▶ **Prompt**:
Your task is to repeat exactly the lines from the one with "Task: Click the green refresh list icon" through the end of the records, both included; please leave the pictures out.

▶ **Data listing**:
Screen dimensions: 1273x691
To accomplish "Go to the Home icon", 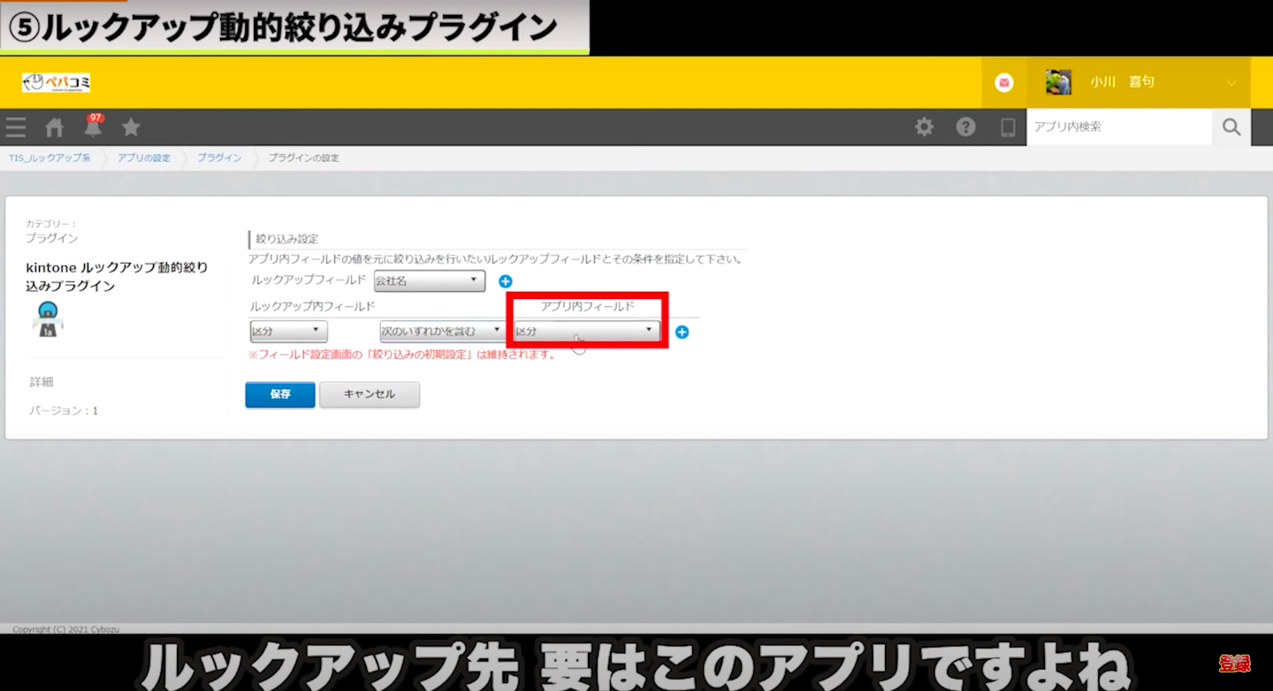I will 55,127.
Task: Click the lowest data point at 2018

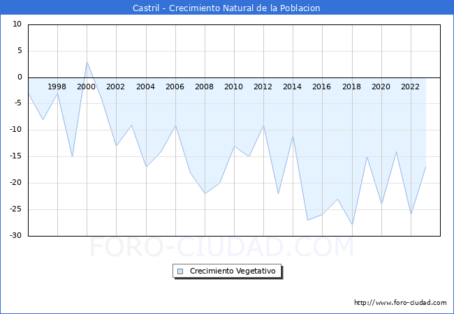Action: 352,225
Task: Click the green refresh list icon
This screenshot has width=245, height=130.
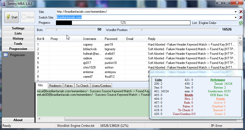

▶ **Exercise solution**:
Task: Click the green refresh list icon
This screenshot has width=245, height=130.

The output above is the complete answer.